Simak: Rekam Jejak Cepi Iskandar, Hakim Praperadilan Setya Novanto
Meski demikian, kata Sohibul, menang di praperadilan bukan berarti akhir dari segala proses hukum. Ia mencontohkan kasus Wali Kota Makassar yang juga menang di praperadilan tapi ditersangkakan kembali dan akhirnya menjadi terpidana.
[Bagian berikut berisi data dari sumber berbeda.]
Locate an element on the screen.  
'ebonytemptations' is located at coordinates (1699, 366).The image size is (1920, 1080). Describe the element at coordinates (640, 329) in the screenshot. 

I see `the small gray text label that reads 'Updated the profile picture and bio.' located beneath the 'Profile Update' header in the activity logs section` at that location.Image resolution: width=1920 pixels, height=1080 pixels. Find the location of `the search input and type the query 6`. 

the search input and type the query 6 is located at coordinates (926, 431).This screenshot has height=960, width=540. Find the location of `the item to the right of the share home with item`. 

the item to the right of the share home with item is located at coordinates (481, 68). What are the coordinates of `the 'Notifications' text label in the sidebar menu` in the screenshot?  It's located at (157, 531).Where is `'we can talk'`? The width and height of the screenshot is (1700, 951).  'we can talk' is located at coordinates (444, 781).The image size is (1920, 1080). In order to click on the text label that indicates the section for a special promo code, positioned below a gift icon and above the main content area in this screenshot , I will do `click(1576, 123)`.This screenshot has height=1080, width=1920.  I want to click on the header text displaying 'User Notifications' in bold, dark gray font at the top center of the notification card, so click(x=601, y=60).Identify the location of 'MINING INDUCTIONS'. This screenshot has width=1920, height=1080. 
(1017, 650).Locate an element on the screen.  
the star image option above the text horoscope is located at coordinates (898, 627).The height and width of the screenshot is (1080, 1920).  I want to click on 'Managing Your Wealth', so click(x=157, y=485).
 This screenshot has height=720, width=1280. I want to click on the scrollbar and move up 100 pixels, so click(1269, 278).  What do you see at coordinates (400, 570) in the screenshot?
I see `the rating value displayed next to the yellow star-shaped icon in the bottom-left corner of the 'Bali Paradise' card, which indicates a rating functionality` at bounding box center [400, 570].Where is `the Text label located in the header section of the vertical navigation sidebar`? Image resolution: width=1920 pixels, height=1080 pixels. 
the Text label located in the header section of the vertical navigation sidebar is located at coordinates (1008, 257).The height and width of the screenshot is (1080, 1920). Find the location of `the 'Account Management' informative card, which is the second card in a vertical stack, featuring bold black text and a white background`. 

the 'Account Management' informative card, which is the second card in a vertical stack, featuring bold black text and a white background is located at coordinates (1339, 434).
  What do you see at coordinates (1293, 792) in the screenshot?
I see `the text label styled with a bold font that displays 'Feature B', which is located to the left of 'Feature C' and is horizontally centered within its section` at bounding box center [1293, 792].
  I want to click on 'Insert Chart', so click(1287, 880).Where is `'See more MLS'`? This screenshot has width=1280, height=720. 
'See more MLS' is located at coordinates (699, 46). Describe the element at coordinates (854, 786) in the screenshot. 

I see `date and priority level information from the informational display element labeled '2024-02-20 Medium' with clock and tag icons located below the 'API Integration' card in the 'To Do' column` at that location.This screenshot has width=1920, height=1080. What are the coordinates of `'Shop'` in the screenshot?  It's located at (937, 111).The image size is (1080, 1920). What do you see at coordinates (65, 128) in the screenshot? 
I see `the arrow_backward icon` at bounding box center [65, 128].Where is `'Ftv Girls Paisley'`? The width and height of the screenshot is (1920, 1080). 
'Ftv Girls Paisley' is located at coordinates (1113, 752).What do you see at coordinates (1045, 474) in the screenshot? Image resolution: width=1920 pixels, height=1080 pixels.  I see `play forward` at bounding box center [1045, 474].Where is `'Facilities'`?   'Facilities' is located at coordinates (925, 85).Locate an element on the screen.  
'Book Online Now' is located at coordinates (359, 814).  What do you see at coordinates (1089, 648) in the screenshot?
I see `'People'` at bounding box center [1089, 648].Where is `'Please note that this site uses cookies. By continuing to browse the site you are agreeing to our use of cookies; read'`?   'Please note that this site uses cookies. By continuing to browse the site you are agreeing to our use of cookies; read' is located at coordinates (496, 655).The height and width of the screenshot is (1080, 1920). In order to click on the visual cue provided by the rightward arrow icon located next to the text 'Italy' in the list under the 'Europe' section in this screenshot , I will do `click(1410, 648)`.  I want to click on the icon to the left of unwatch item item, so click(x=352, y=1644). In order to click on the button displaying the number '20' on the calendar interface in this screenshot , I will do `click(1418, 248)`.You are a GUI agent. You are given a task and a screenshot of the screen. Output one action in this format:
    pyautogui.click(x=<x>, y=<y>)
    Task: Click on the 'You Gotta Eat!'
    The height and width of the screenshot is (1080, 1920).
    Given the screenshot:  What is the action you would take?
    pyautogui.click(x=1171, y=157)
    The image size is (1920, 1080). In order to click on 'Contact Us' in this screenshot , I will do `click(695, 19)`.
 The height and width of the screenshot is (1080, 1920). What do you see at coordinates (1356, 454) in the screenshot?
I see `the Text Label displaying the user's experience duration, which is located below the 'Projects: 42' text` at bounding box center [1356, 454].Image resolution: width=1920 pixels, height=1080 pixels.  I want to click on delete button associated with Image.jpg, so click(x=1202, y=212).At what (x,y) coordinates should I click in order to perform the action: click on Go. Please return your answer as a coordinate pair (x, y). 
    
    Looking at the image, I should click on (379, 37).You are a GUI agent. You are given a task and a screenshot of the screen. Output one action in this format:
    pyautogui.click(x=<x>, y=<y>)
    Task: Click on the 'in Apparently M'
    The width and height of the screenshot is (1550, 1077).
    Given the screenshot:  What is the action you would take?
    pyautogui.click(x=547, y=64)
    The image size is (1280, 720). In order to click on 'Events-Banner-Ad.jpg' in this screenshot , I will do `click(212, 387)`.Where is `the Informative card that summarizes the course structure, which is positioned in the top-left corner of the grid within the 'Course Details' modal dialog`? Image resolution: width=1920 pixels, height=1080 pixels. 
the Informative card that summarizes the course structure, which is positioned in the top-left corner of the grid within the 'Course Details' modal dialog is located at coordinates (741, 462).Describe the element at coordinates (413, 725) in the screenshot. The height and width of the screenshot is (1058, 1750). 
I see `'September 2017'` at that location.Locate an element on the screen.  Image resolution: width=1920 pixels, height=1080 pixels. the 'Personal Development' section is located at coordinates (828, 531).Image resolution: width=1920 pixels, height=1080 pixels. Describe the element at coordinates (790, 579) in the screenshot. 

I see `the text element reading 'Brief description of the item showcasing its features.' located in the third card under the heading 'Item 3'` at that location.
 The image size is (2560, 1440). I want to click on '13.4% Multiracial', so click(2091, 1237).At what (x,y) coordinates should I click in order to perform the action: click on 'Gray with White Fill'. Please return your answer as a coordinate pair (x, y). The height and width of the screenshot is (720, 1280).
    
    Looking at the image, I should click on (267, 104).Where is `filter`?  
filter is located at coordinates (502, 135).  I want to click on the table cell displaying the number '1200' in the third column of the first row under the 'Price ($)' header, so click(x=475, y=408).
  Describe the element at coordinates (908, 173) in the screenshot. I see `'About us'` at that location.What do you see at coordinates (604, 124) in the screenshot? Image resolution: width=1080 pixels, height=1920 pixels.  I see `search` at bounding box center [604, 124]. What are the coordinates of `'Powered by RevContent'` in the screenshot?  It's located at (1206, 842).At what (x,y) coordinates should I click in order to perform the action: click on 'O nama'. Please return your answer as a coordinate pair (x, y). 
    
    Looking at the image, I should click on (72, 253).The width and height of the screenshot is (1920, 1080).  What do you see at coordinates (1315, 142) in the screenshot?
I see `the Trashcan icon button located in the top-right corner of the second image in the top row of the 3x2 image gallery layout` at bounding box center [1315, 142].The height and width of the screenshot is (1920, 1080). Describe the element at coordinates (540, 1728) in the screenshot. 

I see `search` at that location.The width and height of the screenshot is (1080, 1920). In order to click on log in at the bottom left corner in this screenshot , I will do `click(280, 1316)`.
Peneliti di Pusat Kajian Antikorupsi Universitas Gadjah Mada, Hifdzil Alim, menuturkan, meskipun belum membaca putusan praperadilan secara lengkap, ia menilai ada pendapat hakim yang menurut dia perlu dikritik. Pernyataan tersebut adalah barang bukti dari kasus sebelumnya yang tidak bisa dijadikan sebagai barang bukti kasus selanjutnya. "Sebab, apabila mengacu pada KUHAP, khususnya terkait dengan penyertaan dalam tindak pidana, satu barang bukti bisa dipakai untuk lebih dari satu perkara," tuturnya.
Artinya, kata dia, bila penuntut umum memakai pasal penyertaan dalam menuntut tersangka sebelumnya dengan pasal penyertaan (dalam hal ini terdakwa Irman dan Sugiharto), barang bukti untuk terdakwa sebelumnya bisa dipakai untuk barang bukti perkara selanjutnya.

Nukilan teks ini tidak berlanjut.